Number of kaki chicks 'abnormally high'

Kaki/black stilt chicks born on December 23, at the Twizel Department of Conservation brooding...
Kaki/black stilt chicks born on December 23, at the Twizel Department of Conservation brooding facility. PHOTO: SUPPLIED/LIZ BROWN
The perfect Christmas present has arrived for Twizel Department of Conservation staff in the form of 18 kaki/black stilt chicks.

Six of the critically endangered species hatched on Christmas Eve, a further six on Christmas Day and six more on Boxing Day, which was an "abnormally high number" for the period, Doc Kaki Project lead Liz Brown said.

"Looking at the past 10 years, between zero and four chicks have hatched on Christmas Day, with the average being one.

"We think it’s because the breeding season and nest making started a little late this year.

"We’re not sure exactly why the season started slowly, but we think it could be down to climate conditions," Miss Brown said.

In previous years, most of the eggs would have hatched by now.

Christmas time was particularly busy at the kaki facility, because the chicks required a lot of work. They were fed three times a day, and each morning they were weighed and their brooder was cleaned out.

The facility was staffed 365 days of the year, she said.
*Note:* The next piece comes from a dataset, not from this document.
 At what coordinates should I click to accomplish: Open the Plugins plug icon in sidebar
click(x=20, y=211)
Kaki were one of the rarest wading birds in the world, and were being intensively managed to allow the species to recover.
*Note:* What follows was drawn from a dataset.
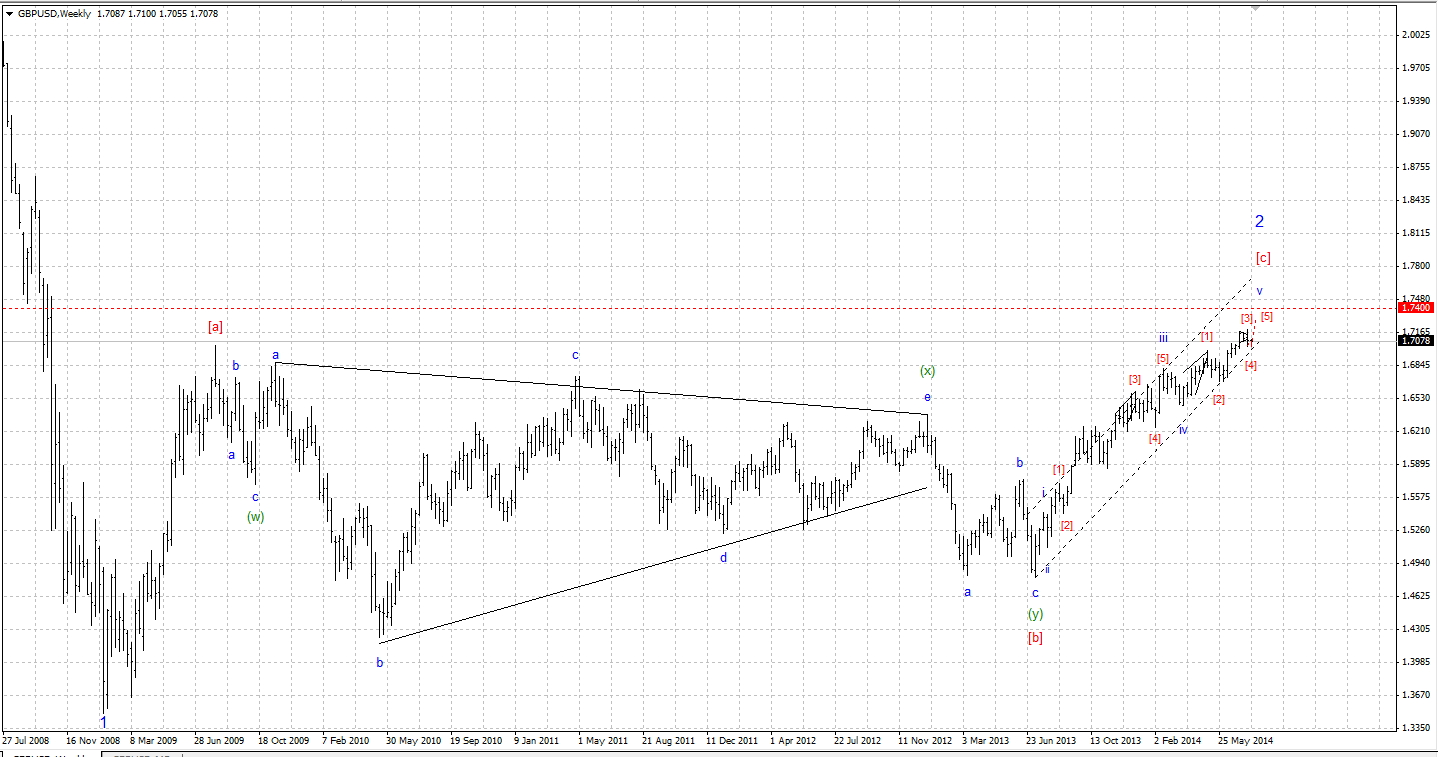Select the red dashed horizontal line at 1.7400
This screenshot has height=757, width=1438.
698,309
In 1981, the population dropped to a low of 23 birds, but that had improved to about 170 wild adult birds, most of which were in the Mackenzie Basin, Miss Brown said.

The eggs had been collected from both wild and captive kaki pairs and then artificially incubated.
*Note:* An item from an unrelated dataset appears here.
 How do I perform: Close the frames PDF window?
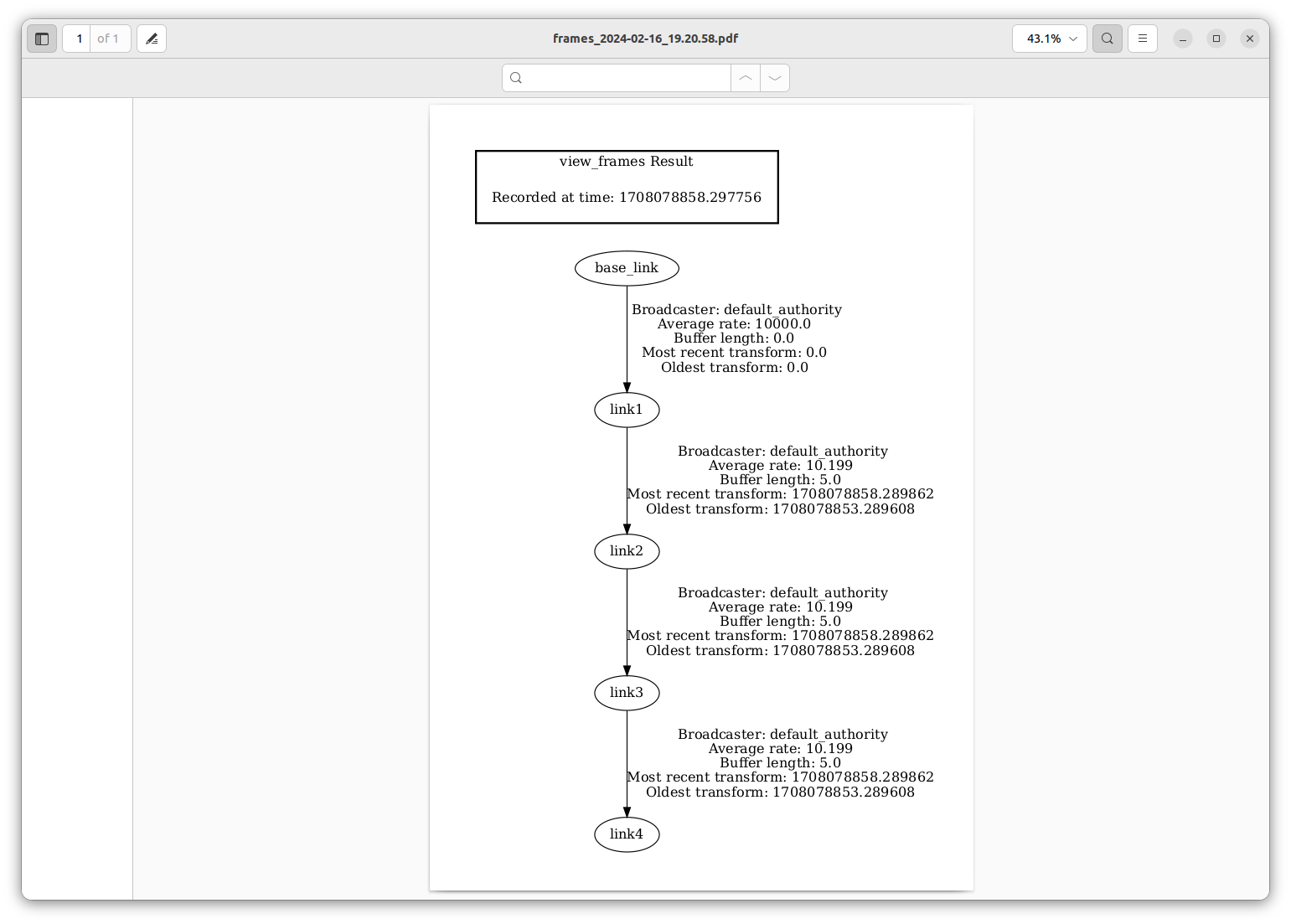tap(1249, 39)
New chicks would be hand-reared at the facility before being released into the wild at about 9 months old.

As of yesterday, there were 29 eggs and 117 chicks at the Twizel brooding facility.

This number was down slightly on last season, when 150 young kaki were reared and released, although last year had been a particularly good year, Miss Brown said.

Kaki were vulnerable to mammalian predators, and extensive trapping was vital to ensure their survival.

Since 2018, more than 2000 traps had been installed in the Tasman, Cass, Godley and Macauley River Valleys.